**How to complete this task**
Output only the lines below that start at the line containing "Task: Open the Субтитры menu" and end at the line containing "The width and height of the screenshot is (1920, 1080).", with both ends kept.

**Information provided**
☆ ☆ ☆ ☆ ☆ ☆ ☆

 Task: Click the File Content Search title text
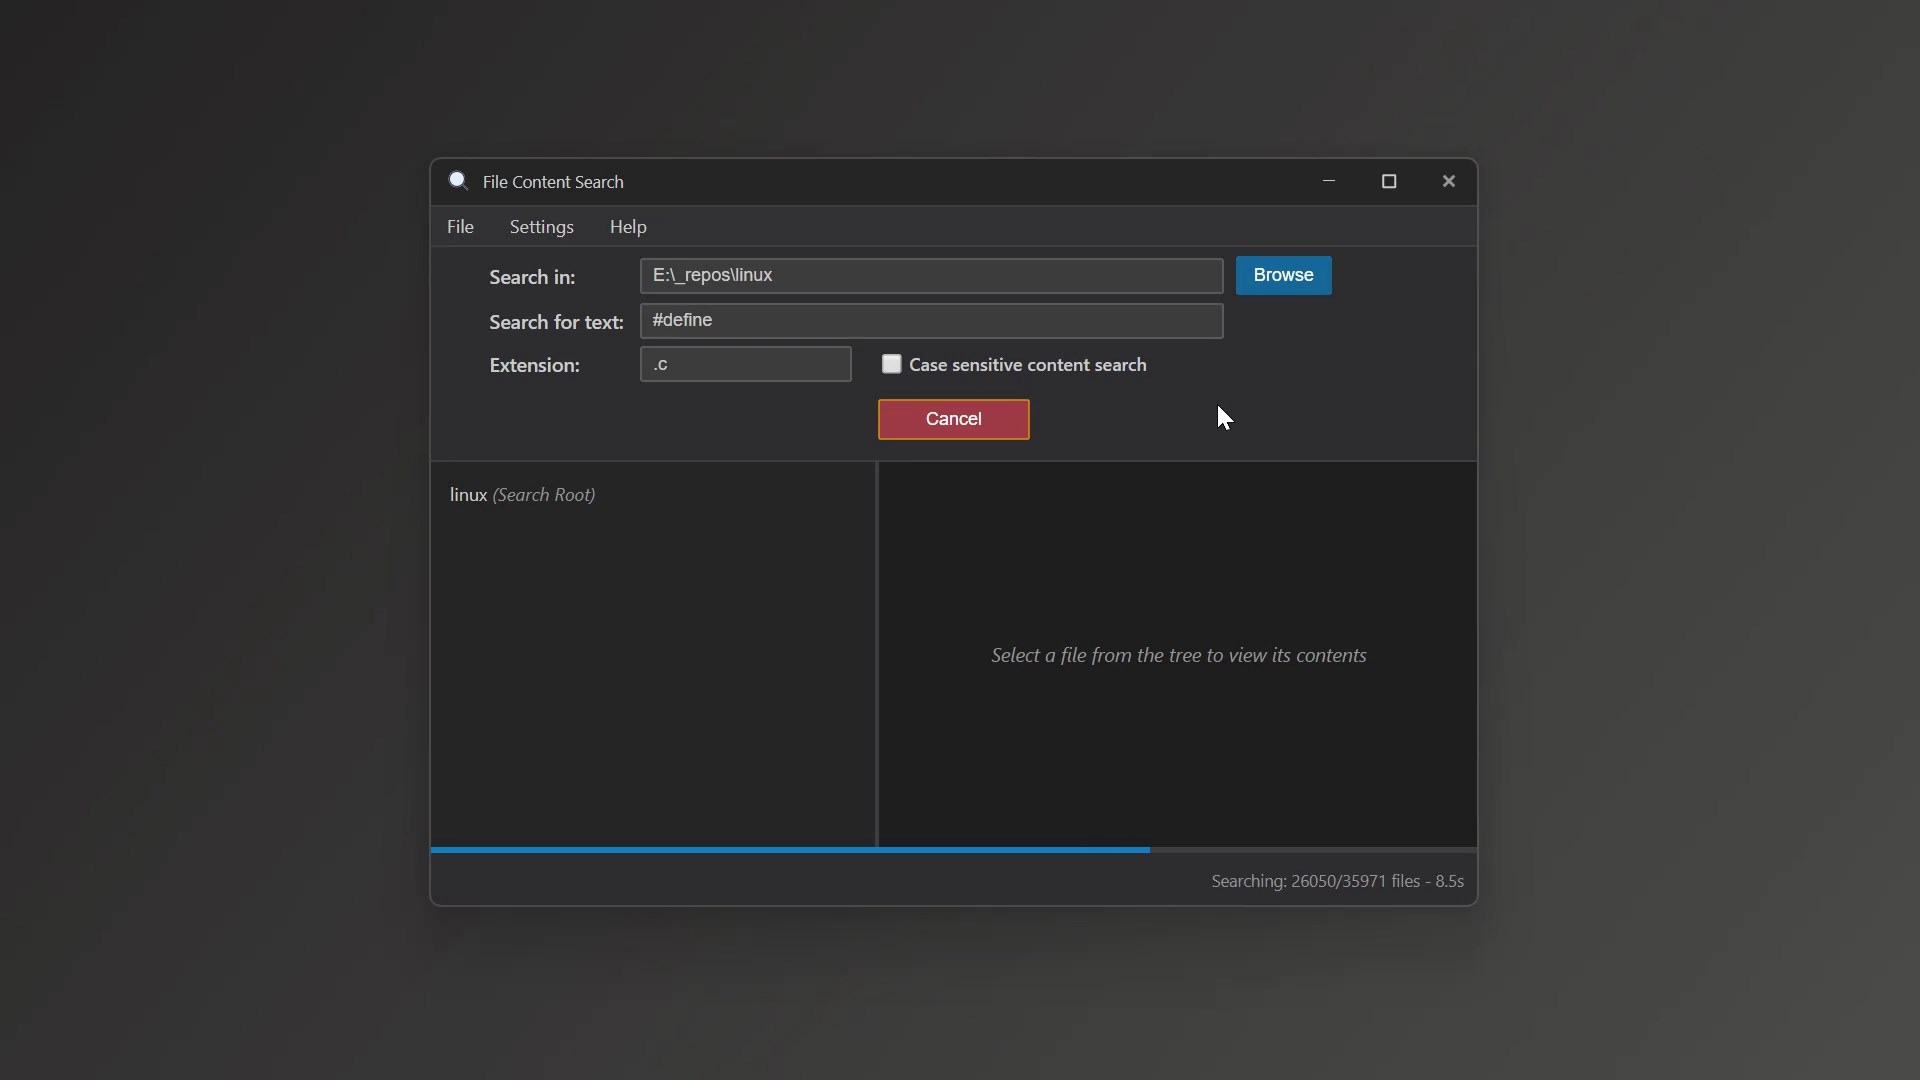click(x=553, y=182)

☆ ☆ ☆ ☆ ☆ ☆ ☆

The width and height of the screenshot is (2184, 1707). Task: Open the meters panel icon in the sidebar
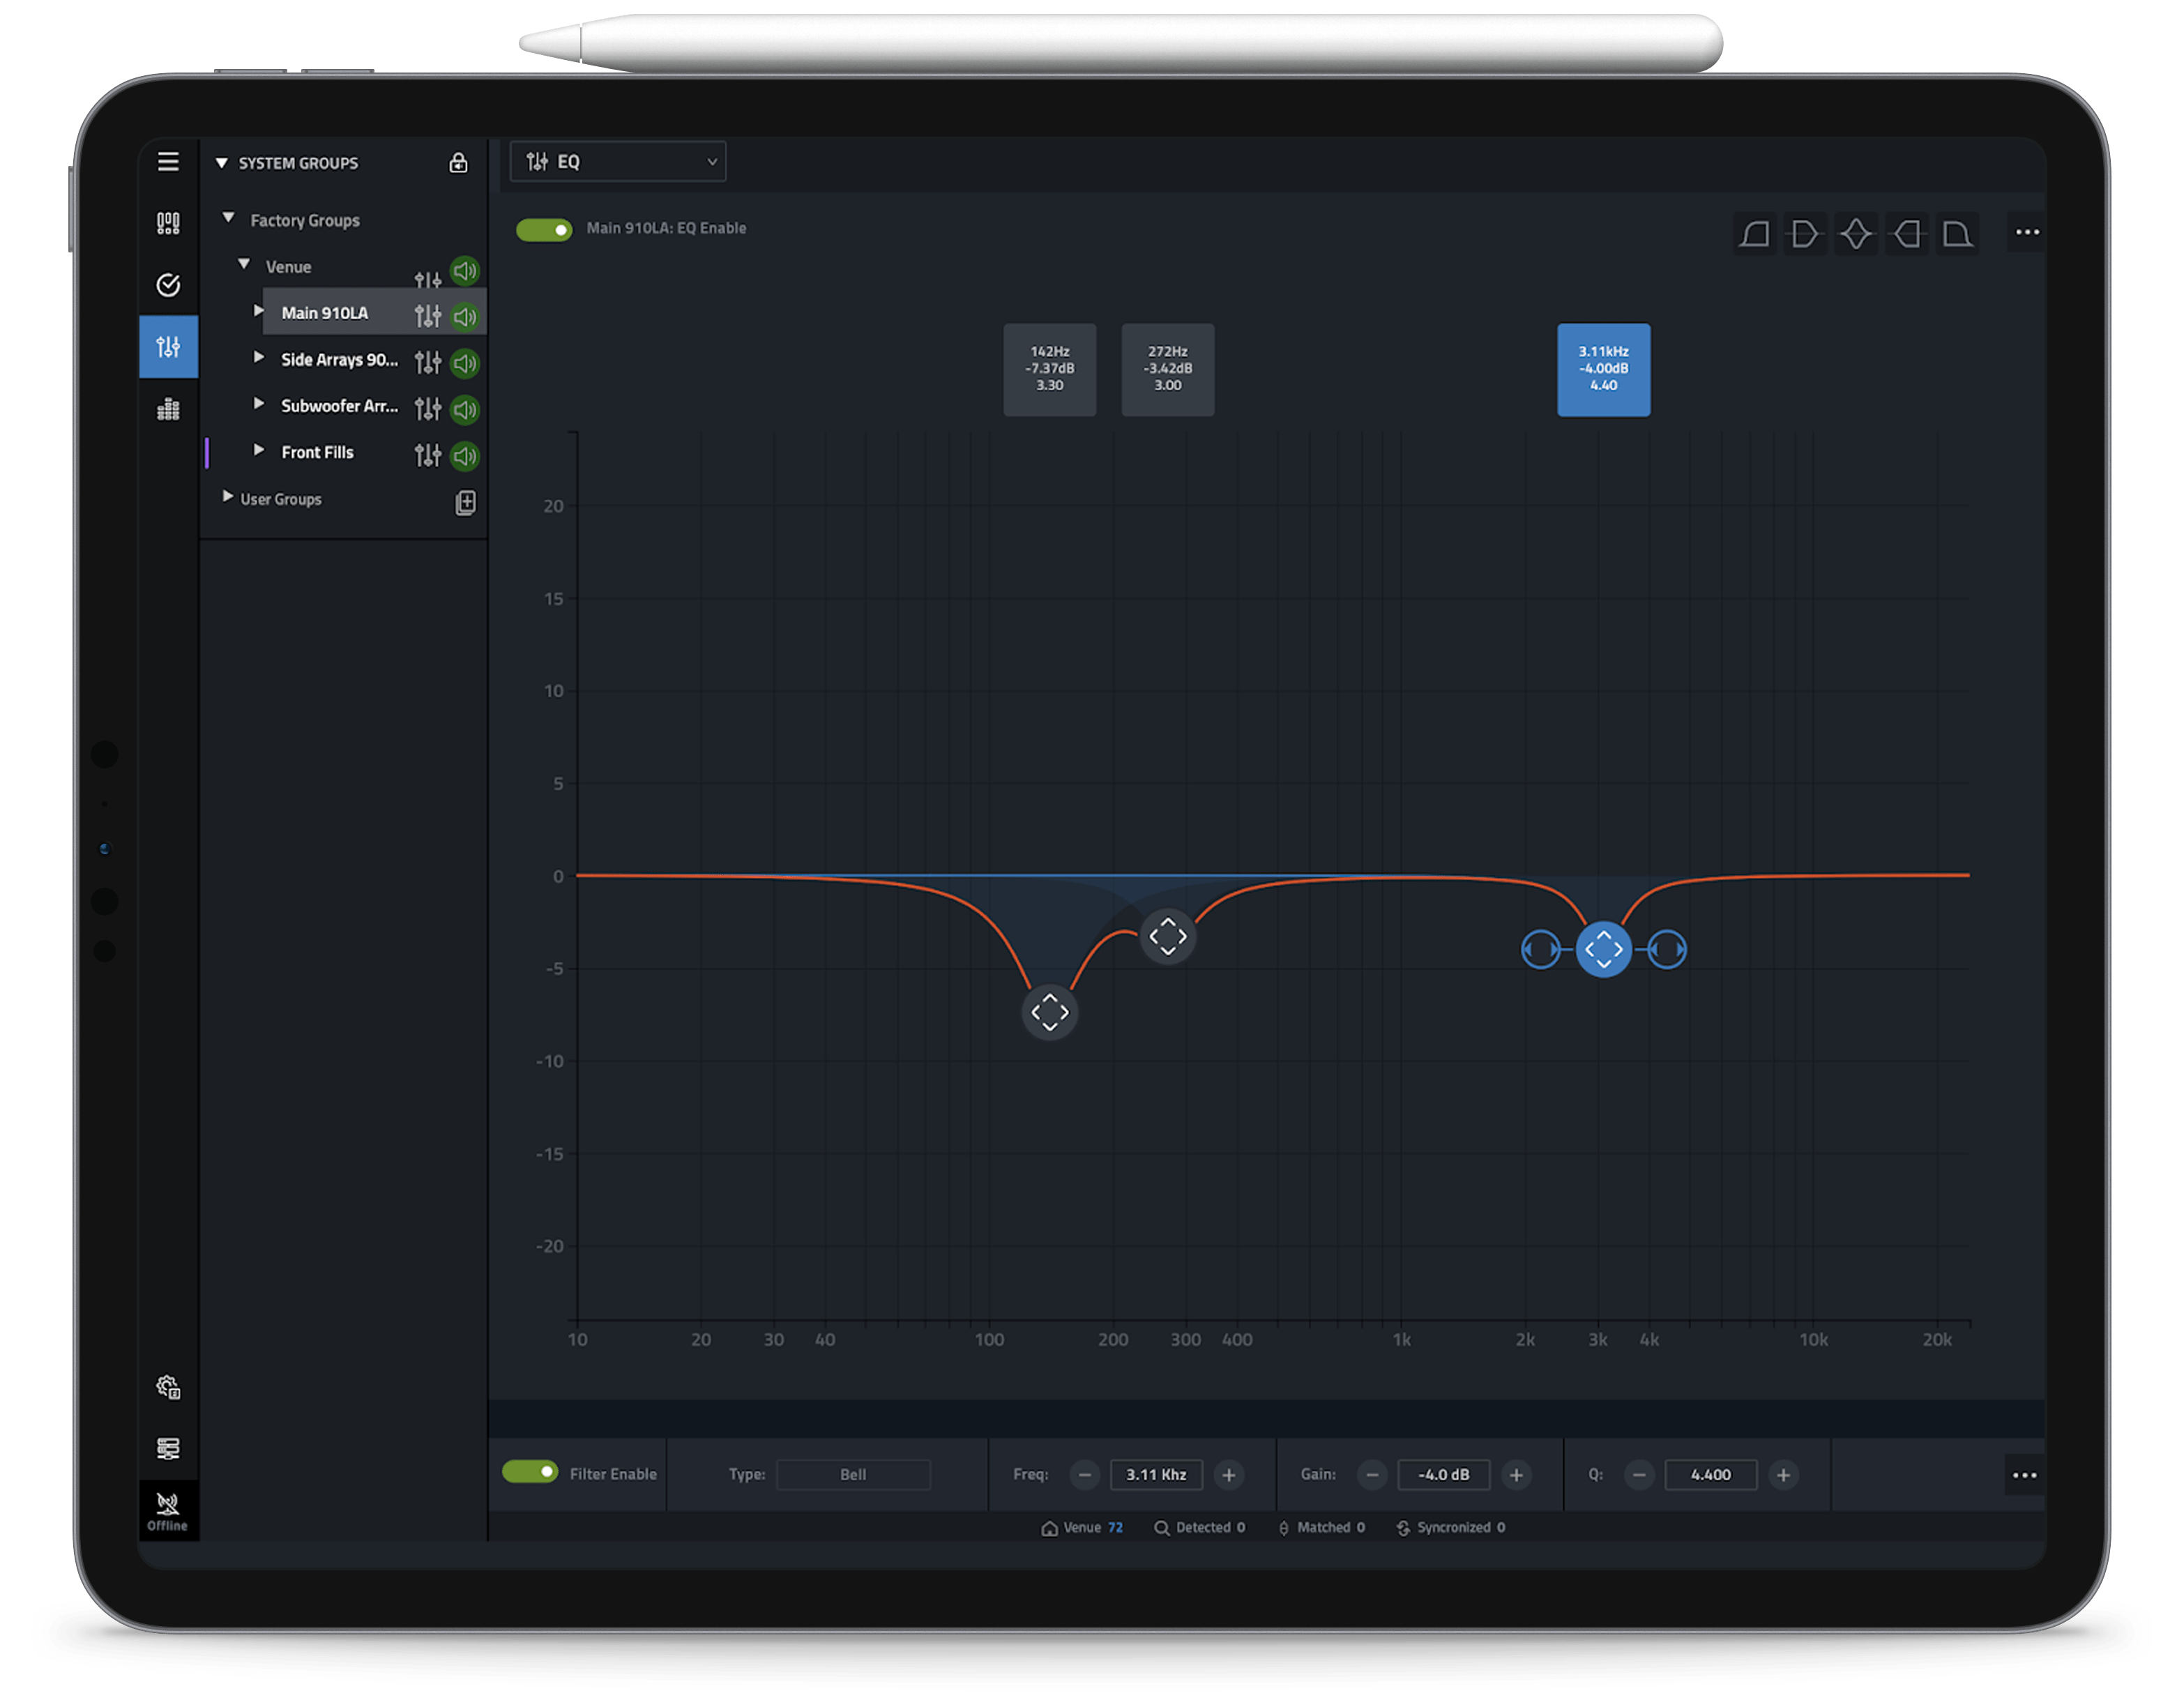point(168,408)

☆ ☆ ☆ ☆ ☆ ☆ ☆

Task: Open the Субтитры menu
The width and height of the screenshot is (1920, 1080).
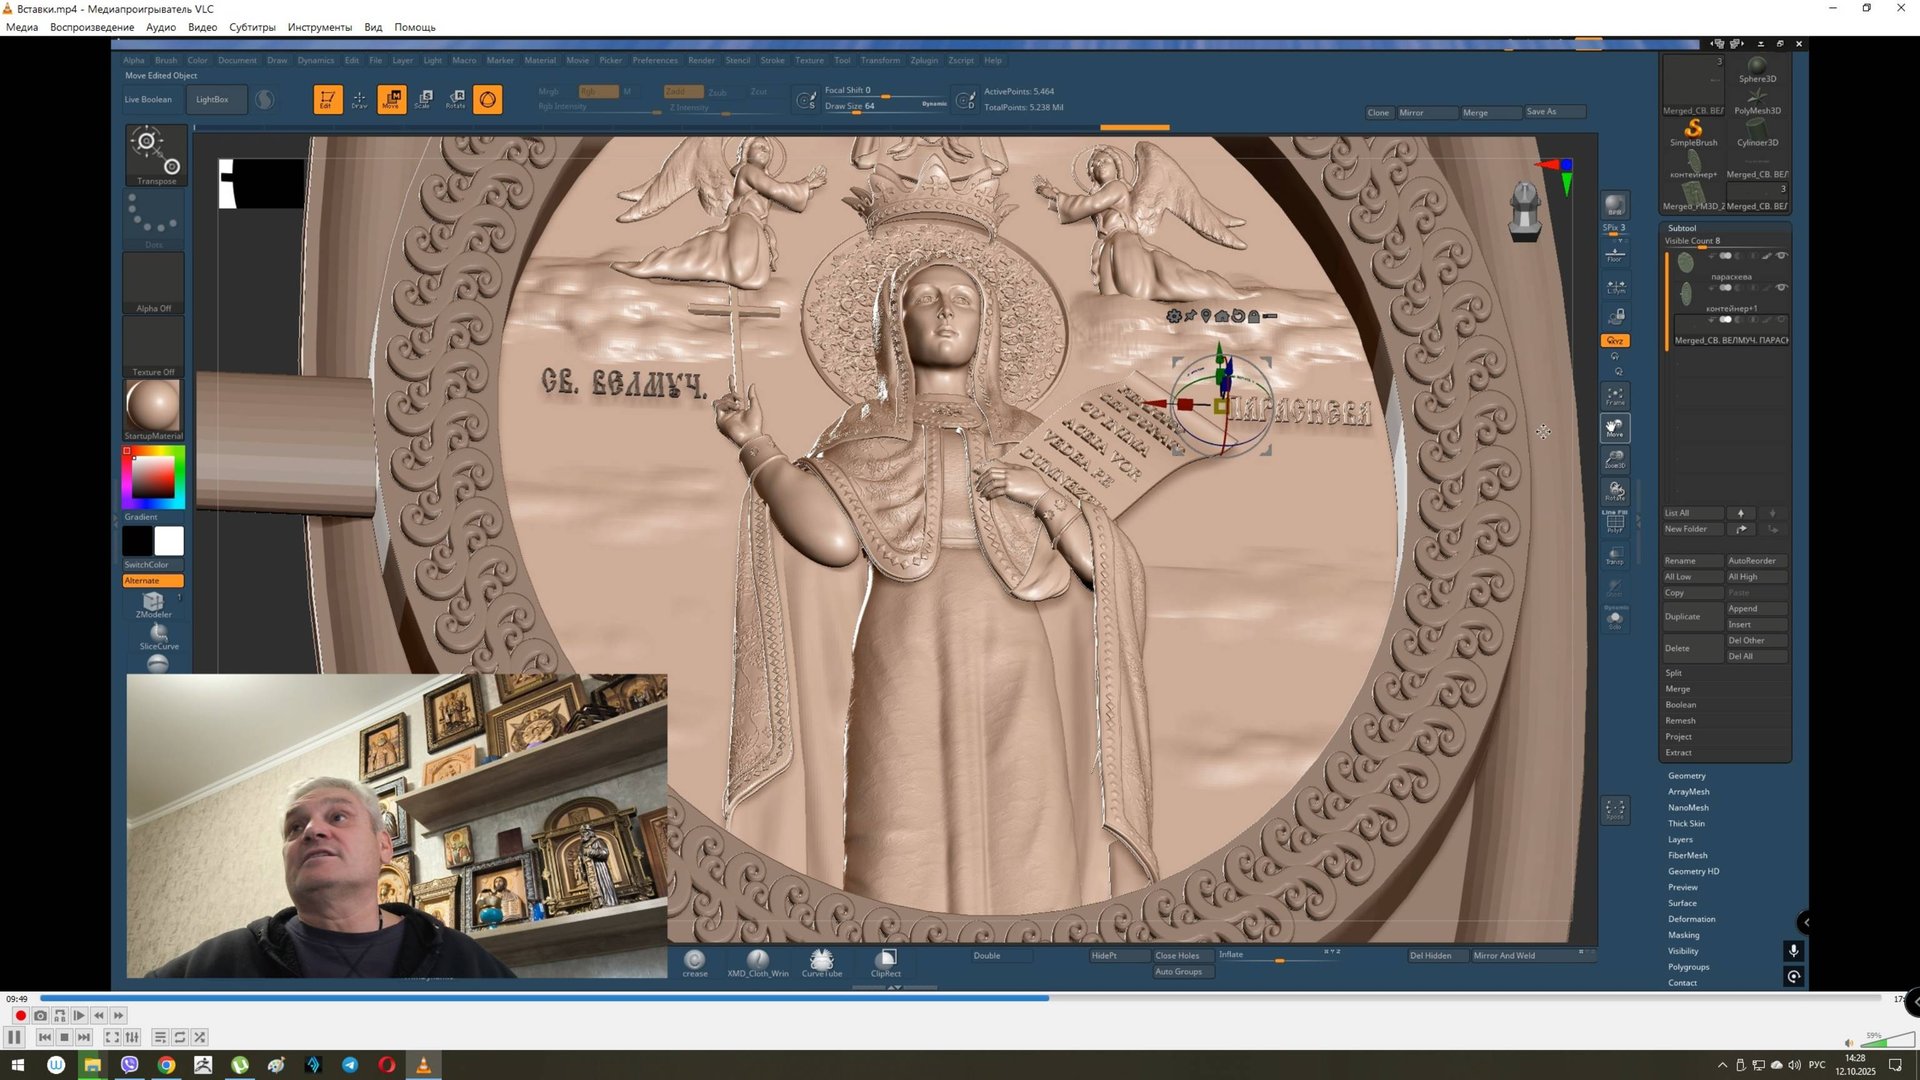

☆ ☆ ☆ ☆ ☆ ☆ ☆

**Response below**
Task: Open the Субтитры menu
The width and height of the screenshot is (1920, 1080).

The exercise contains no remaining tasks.